** Data provided follows **

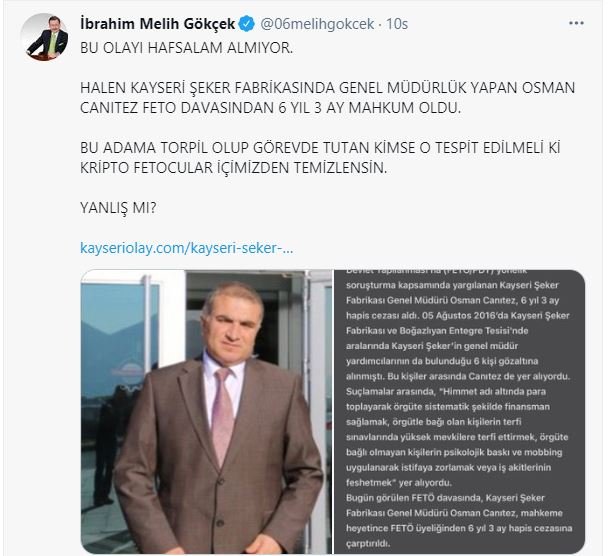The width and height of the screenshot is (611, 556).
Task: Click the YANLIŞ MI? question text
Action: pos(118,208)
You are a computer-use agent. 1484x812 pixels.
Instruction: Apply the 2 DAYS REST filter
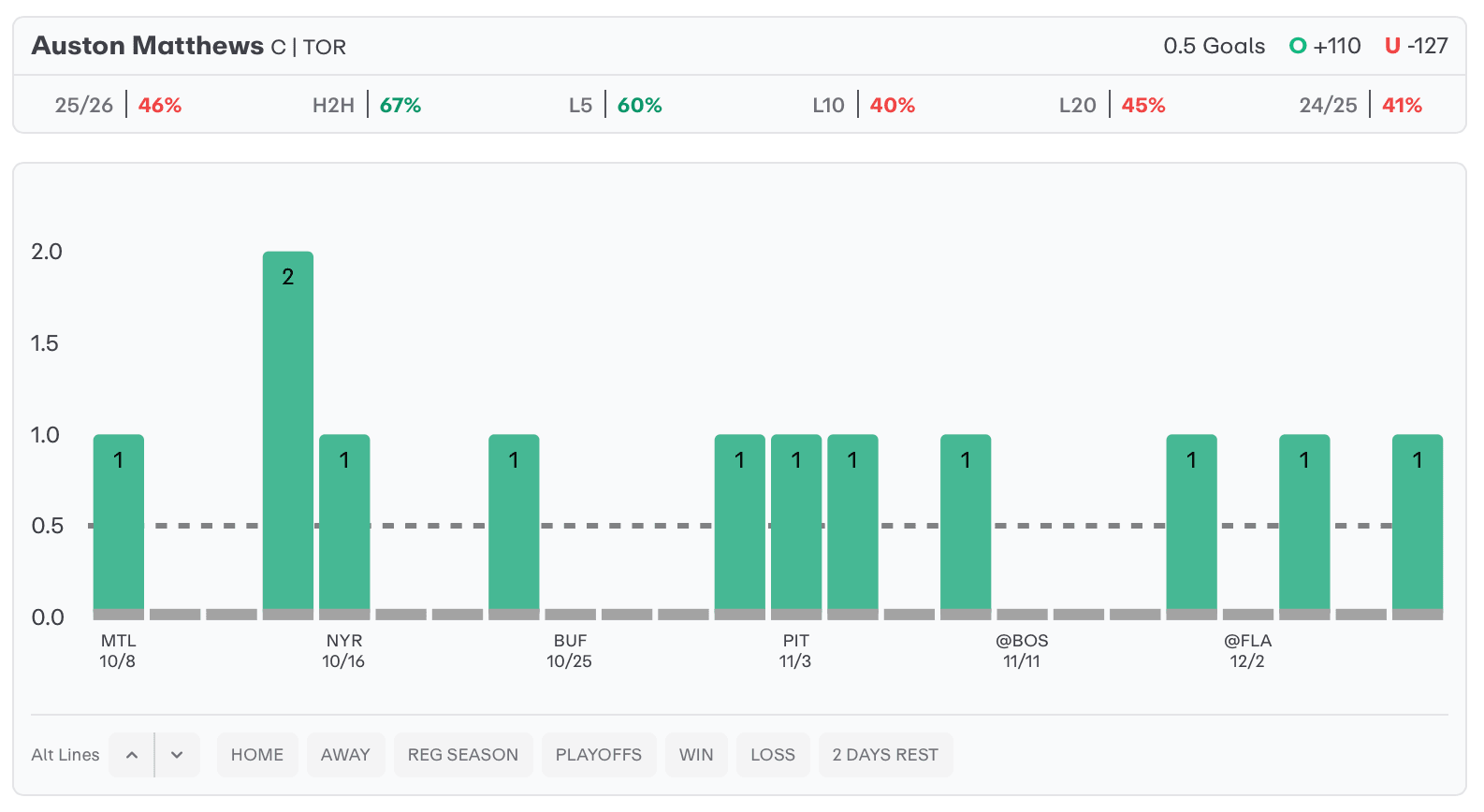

** End of Data provided **

* Prompt
Repeat word for word only the lines from the line holding "You are a computer-use" to the final line of the material, both included. Don't carry over any picture.

* Completed exercise
You are a computer-use agent. 1484x812 pixels.
Instruction: Apply the 2 DAYS REST filter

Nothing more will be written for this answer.